Rating (1.5 out of 5)
Summary: A failed attempt to bring humor to the difficult topic of offshore tax shelters narrated by the two villains Jurgen Mossack (Gary Oldman) and Romen Fonseca (Antonio Banderas). I am sure they were going for a “Big Short” or “Vice” type humorous vibe. The movie misses and lands with a giant thud. The nail in the coffin is the super preachy portion with Meryl Streep at the end of the film. Don’t watch this Steven Soderbergh film.
Plot: Three stories are used to demonstrate how the wealthy use shell companies off-shore. Based on the Panama Papers.
Detail: The movie is three stories within the one overarching theme. The first story, about Ellen (Meryl Streep) is overly dramatic. Also I didn’t empathize with the characters. As I preach to my kids, if something is too good to be true, then it is. Business insurance is one of those areas where you should not skimp and always use a reputable provider.
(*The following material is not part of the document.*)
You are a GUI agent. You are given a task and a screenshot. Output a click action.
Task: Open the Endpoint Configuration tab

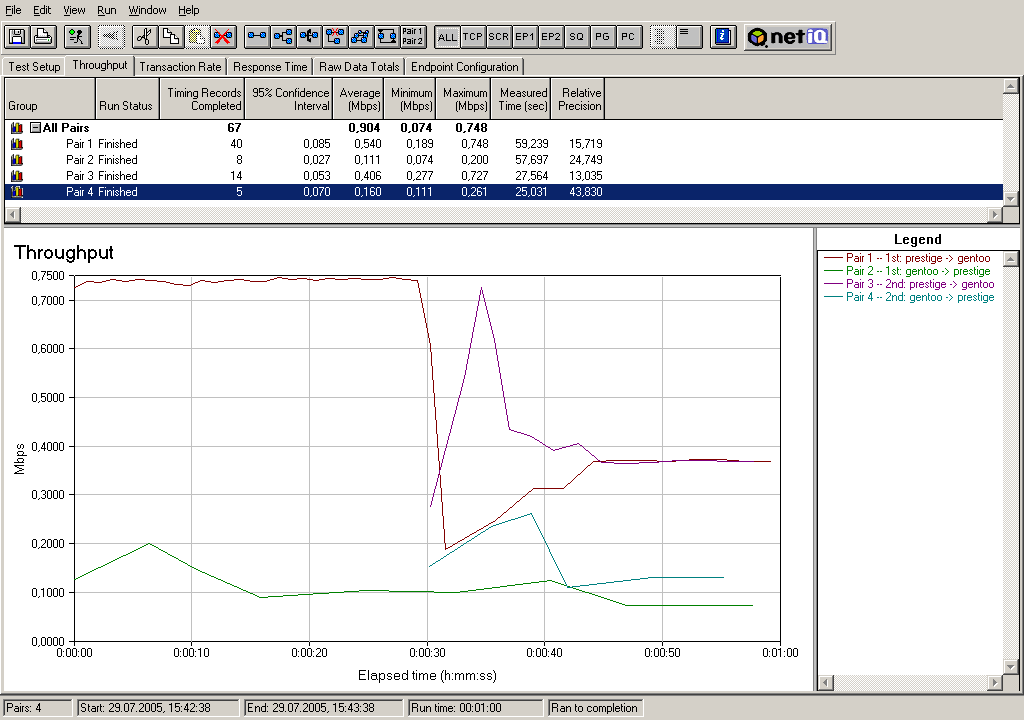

I wasn’t really sympathetic to the boat owners’ plight.
My favorite part of the entire film is when the tax accountant from Nevis lands in Miami, only to be arrested by the FBI. The FBI revealed to his wife in Miami, that the accountant also has a wife in Nevis. I wonder how often something like this really happens to law enforcement agents.
The next story is still a total mystery to me of how it folds into the total story. The concept for the segment was to show us how honest people used offshore companies as well as criminals. We never understood the dad’s (Nonso Anozie) business and/or motivation, so this segment failed to deliver its intended goal. All we understand is he is a philanderer who cheated his wife and daughter of the millions he promised them.
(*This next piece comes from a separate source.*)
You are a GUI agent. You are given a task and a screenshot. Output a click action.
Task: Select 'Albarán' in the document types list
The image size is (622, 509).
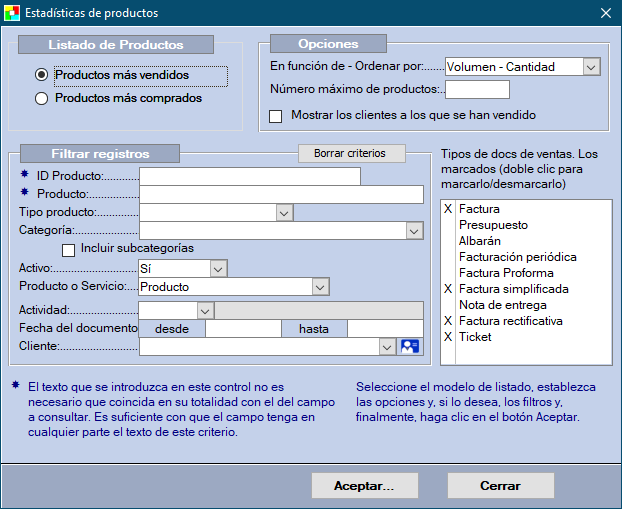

The final story is about a corrupt Chinese government official who takes bribes and funnels the bribes to buy real estate France, through offshore shell companies. His wife (Rosalind Chao) is blackmailed by the individual who set up their first transaction. She then tells the tale of a police officer in China who viscously protects the state. A Tarantinoesque scene, that felt out of place with the rest of the film. The intent was a mystery to me.
The three stories didn’t flow to form a cohesive story or lesson. I was given three incomplete stories that made an incomplete film. Fairly early on in this movie, you understand this is about the Panama Papers. In the end, you realize the 3 stories have nothing to do with the revelation about the Panama Papers. Then Meryl Streep removes her make-up to reveal herself as another character in the film and deliver an overly preachy message at the end of the film about how bad the people are that use these shells. Such a waste of talent and time. I was not a fan of this final message.